The capacity and role of AI in public life is something that has long been imagined in popular culture. Books and films document the likelihood of robots gaining too much conscience and rapidly taking over the world. The average citizen’s lack of knowledge about the potential powers from such objects is precisely what fuels the excitement, tension, and awe. While we are amazed at such advancements in technology, we are also terrified.
Part of this fear stems from concerns about access. All countries are naturally trying to scientifically develop AI to benefit their populations. They want to access and use the most advanced technology. In the hands of a liberal democracy, such scientific usage seems malign and harmless. In the hands of a dictator, our view would be quite different.
Fear then should be related to who has control over the AI, not the technology itself. Indeed, fear of technology has now proven to be both completely irrational and also counterproductive. AI has been recently involved in helping to save lives. For example, the healthcare industry has widely use AI as part of its patient care. This can include improving diagnosis of diseases, helping to recommend treatment, and using the full range of their potential.
An argument often made against AI is the job losses it will cause. From the supermarket checkout to the driverless car, by giving tasks to robots, a job is taken away from humans. Firstly, this is bizarre. Throughout history, labour-saving devices like the washing machine have been invented to allow humans more time elsewhere, rather than physically having to wash clothes. It’s important to recognise that such technology is not a replacement, but an extension of human labour.
By AI taking on some responsibilities, the human experts have more bandwidth to engage in their area of expertise.

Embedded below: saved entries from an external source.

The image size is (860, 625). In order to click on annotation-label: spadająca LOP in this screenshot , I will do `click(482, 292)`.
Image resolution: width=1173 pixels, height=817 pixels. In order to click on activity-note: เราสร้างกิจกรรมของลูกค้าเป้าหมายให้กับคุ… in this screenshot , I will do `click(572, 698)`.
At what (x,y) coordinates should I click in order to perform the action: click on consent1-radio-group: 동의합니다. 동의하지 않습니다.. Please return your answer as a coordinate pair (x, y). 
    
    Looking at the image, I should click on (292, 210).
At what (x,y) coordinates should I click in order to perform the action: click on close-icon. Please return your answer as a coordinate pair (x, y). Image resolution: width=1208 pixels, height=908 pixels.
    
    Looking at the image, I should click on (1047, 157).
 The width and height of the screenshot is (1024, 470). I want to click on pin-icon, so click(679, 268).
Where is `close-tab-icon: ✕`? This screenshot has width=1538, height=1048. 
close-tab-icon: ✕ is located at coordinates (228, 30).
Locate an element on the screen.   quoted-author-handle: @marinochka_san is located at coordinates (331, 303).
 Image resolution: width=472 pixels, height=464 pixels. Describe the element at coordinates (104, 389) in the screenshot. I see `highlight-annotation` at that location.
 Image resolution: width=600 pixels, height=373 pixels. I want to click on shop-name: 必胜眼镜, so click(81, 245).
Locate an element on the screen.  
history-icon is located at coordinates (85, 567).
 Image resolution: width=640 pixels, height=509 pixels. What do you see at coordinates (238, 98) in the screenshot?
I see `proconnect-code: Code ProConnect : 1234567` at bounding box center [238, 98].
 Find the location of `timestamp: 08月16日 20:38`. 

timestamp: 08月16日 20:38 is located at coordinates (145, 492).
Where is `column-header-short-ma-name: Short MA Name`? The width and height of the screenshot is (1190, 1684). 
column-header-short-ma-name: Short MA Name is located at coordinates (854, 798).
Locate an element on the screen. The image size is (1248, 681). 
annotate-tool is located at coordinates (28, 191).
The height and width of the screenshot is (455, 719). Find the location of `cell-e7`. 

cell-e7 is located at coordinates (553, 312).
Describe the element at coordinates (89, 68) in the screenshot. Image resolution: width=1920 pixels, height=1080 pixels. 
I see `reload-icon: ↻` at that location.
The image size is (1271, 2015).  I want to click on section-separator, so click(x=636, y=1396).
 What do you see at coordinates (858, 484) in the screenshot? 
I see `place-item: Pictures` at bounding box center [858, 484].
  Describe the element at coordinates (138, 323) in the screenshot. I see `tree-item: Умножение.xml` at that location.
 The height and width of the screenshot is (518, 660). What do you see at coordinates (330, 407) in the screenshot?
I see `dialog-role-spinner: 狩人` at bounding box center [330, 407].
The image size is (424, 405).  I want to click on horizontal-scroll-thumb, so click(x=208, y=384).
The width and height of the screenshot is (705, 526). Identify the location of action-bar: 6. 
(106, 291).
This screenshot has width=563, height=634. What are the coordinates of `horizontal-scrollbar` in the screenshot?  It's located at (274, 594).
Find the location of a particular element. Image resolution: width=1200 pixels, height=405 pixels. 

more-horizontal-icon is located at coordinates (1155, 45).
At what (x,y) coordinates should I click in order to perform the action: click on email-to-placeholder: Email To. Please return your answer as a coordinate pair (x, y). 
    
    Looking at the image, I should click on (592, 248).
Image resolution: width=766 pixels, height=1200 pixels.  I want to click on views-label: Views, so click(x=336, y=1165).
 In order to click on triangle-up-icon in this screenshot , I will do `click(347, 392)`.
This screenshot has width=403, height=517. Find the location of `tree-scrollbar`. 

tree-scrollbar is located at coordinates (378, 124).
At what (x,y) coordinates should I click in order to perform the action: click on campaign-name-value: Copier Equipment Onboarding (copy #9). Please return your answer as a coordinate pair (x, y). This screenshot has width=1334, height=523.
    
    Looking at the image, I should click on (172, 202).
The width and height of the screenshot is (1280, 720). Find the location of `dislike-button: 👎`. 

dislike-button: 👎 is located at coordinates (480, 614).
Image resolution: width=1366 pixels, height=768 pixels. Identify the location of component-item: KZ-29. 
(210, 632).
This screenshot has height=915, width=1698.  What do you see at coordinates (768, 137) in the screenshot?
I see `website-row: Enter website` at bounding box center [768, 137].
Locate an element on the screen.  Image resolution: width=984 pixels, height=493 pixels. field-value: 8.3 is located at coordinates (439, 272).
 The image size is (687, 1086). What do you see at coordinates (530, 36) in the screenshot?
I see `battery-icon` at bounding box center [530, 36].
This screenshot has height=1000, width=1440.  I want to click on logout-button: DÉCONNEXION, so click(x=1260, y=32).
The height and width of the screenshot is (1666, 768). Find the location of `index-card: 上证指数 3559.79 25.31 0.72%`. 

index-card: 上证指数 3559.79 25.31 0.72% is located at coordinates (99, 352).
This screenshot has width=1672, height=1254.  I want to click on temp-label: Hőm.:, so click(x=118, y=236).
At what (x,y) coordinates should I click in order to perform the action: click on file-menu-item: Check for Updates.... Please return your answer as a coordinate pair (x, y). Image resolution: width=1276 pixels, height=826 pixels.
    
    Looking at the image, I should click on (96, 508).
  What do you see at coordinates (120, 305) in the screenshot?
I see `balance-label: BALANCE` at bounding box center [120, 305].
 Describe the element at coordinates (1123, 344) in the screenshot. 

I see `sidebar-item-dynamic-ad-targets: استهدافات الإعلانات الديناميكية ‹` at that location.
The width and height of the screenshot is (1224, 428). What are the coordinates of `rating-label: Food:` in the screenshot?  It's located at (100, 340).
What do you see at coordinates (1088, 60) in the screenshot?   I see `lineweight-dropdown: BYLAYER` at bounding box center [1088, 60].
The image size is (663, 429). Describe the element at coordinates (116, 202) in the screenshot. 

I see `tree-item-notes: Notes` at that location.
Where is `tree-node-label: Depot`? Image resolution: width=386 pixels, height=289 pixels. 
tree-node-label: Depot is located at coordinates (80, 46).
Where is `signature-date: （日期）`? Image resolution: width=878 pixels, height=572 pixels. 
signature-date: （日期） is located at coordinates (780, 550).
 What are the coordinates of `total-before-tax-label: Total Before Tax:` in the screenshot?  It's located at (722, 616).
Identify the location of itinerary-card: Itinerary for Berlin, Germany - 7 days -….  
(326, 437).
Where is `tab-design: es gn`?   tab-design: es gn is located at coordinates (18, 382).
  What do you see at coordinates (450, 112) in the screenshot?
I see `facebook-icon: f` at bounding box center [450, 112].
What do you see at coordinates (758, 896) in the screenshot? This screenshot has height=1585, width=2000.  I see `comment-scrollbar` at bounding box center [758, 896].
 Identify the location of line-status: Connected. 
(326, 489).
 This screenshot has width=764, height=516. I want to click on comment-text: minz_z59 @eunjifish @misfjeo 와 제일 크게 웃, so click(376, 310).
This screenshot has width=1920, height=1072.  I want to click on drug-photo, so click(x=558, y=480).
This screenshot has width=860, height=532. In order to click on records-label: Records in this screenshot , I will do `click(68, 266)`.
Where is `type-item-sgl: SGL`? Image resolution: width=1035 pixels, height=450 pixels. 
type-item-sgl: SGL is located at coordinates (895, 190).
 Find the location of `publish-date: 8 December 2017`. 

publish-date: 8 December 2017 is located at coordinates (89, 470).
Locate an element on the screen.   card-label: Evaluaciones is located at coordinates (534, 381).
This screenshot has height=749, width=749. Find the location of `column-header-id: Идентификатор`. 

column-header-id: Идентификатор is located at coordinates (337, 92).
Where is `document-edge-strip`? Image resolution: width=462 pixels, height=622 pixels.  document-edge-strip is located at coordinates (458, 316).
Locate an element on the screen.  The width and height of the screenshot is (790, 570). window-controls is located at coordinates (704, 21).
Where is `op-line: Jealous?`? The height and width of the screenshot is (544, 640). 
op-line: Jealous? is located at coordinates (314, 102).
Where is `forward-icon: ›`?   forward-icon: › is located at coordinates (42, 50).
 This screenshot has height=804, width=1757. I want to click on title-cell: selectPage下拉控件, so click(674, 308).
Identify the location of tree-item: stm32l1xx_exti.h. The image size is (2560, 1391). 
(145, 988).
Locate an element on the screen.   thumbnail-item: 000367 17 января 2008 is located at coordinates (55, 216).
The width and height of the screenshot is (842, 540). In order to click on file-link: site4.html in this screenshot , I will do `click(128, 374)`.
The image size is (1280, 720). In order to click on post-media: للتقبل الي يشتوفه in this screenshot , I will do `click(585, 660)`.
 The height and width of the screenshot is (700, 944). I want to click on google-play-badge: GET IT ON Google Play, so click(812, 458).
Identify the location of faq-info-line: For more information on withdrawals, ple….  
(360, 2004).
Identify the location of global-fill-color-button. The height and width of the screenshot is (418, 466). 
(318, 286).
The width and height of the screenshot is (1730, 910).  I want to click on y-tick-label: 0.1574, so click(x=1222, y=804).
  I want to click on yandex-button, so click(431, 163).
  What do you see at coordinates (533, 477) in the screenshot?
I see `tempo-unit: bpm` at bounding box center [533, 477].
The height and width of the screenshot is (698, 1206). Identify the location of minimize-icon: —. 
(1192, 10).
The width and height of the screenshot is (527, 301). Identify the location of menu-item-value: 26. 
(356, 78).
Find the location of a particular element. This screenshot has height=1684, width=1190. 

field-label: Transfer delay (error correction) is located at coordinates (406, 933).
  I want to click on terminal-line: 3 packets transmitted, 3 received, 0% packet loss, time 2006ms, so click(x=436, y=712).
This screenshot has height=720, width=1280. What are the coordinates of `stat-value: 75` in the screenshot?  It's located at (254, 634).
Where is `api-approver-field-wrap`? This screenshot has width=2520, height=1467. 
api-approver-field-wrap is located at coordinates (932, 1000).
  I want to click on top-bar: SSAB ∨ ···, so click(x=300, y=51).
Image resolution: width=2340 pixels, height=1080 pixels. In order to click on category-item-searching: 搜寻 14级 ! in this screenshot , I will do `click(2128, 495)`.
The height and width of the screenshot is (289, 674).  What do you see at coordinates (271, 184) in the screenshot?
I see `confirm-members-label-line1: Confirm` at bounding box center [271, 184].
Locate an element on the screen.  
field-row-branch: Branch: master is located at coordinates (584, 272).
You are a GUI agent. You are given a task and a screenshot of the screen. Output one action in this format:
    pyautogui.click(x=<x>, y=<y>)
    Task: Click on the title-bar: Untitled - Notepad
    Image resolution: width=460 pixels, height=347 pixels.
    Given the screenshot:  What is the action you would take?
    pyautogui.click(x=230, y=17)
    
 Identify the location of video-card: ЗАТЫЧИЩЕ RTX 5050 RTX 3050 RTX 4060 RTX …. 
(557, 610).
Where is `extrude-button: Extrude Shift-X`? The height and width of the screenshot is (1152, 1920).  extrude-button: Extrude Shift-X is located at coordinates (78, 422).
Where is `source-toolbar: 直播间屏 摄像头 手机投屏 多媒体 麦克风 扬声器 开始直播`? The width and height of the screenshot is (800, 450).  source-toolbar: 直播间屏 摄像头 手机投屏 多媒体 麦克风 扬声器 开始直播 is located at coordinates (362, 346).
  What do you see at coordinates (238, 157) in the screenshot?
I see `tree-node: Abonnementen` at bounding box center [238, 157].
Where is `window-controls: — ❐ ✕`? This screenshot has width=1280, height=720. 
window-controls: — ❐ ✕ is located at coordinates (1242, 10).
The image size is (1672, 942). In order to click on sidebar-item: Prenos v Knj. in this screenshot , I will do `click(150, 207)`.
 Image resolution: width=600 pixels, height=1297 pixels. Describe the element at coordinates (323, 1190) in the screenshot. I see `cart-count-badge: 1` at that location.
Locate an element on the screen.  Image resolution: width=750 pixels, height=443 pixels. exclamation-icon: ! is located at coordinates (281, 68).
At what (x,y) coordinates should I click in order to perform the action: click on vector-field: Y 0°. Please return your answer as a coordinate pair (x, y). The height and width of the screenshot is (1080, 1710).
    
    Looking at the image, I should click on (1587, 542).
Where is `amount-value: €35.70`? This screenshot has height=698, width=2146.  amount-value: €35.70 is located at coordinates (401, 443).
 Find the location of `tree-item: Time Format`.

Another worry many have about AI is the loss of humanity when making decisions. Humans have emotions and are the only individuals who can clearly, legitimately and autonomously make a decision about how society should be governed.
Again, there is minimal need for concern. AI is often able to provide a useful corrective to risk by providing more security to humans. The use of computers to analyse data and synthesis it in an effective manner remains remarkable and mind-blowing for understanding human societies and allowing development to properly take place.
One aspect where AI could be useful, according to Health Tech magazine, is in regards to streamlining electronic health record issues. The magazine reports that 60 million such queries occur each month, with the volume of data impossible to access. 23,000 people would need to be employed to simply examine patient data, all day, every day. Naturally, the chance for human error and breach of confidentiality is far higher. AI wouldn’t remove these risks, but it would most certainly reduce them.
With new situations comes the need for health organisations to adapt. The growth of new technology, both in and outside of health, has provided more chances for medical workers and allowed individuals to get the medical attention they need. Although scrutiny of robots is important, it is vital that a desire for nostalgia and regression doesn’t stop people from receiving the treatment they deserve. That truly would be fatal and actively prevent needed change from taking place.
Just as human activity is regulated, so the same must be true for AI. Technology itself is morally neutral. What matters is the intended purpose for which the technology is to be used. In democracy, there are numerous checks and balances to ensure no individuals are able to gain too much control and have restraints on what power they can wield. The same must be the case for the technology.
Whatever robots are able to do, their actions and capabilities are fundamentally based on human decision. To see AI as an autonomous right in itself would be to deny the importance of human agency and what governments aim to achieve. Scrutiny is where AI understanding is most important to ensure both individuals are comfortable and necessary development can occur. That is the pathway not to utopia, but certainly one to a better society.